Une autre épée de Damoclès menace ces négociations : c’est la tentation de l’Assurance maladie d’entrer en conflit avec les médecins généralistes de plus en plus nombreux qui se sont engagés sur la voie de la désobéissance tarifaire. Ne pouvant attendre une consultation à 30 € en décembre 2024 en cas de succès de la négociation en cours, ils l’ont souvent fait pour retrouver un semblant de dignité dans l’exercice de leur métier mais aussi par nécessité pour sauvegarder l’équilibre économique précaire de leur exercice libéral et toujours avec l’approbation de leurs patients. Le temps de l’affrontement et du rapport de force n’est pas propice au déroulé de négociations sereines même s’il peut être l’occasion d’obtenir, comme en 2002, des revalorisations inespérées (C à 20 € et V à 30 € obtenus en mai 2002).
Espérons que rendre attractif le métier de médecin traitant libéral au travers de cette négociation conventionnelle ne soit pas comparable à s’affronter à la quadrature du cercle, c’est-à-dire une impossibilité à y parvenir du simple fait du choix de ce gouvernement de ne pas mettre les moyens financiers suffisants pour répondre aux enjeux partagés par tous, syndicats et Assurance maladie, lors de l’ouverture de cette négociation conventionnelle.

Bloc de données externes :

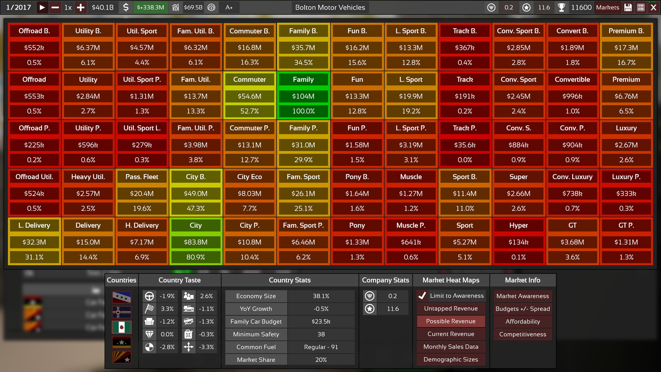Select the Possible Revenue heat map toggle

point(451,321)
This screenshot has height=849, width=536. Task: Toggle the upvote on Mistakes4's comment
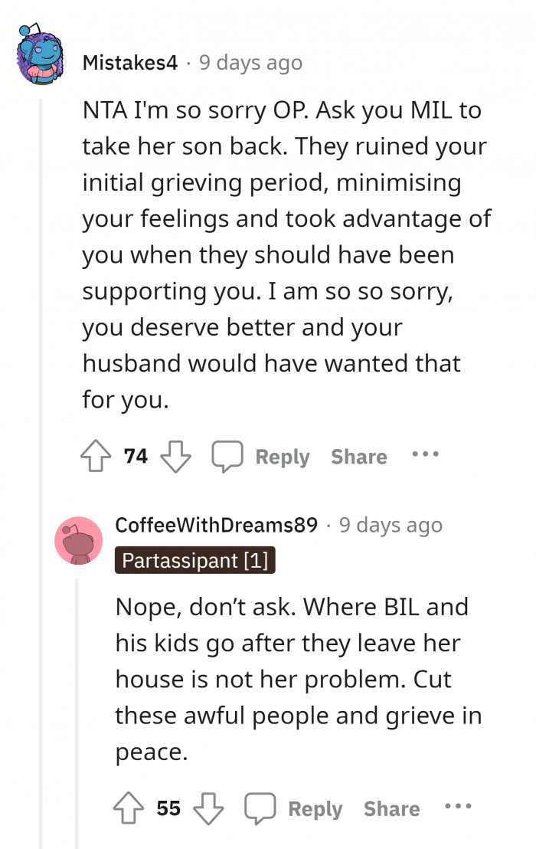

La CSMF a proposé un autre moyen pour répondre aux enjeux de cette négociation conventionnelle : l’option pratique tarifaire maîtrisée (Optam) pour tous les médecins libéraux, c’est-à-dire la possibilité de pratiquer des dépassements tarifaires solvabilisés et donc sans reste à charge supplémentaire pour les patients. Malheureusement, le Ministre de la Santé et le Directeur de la Cnam restent opposés à cette proposition.

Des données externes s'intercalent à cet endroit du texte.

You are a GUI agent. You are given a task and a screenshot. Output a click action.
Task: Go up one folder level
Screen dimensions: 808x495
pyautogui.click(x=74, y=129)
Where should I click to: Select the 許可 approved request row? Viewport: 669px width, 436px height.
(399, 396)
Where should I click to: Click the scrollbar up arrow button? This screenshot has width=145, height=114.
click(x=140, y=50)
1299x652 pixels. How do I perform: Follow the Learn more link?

À l’issue de cette négociation conventionnelle, nous saurons si, aux yeux de ceux qui nous gouvernent, le médecin généraliste traitant libéral a encore un avenir dans notre système de santé en tant que chef d’orchestre du parcours de santé des Français. Un échec de cette négociation ou une « convention a minima » signera son certificat de décès à terme malgré toutes les déclarations qui se veulent rassurantes de notre ministre.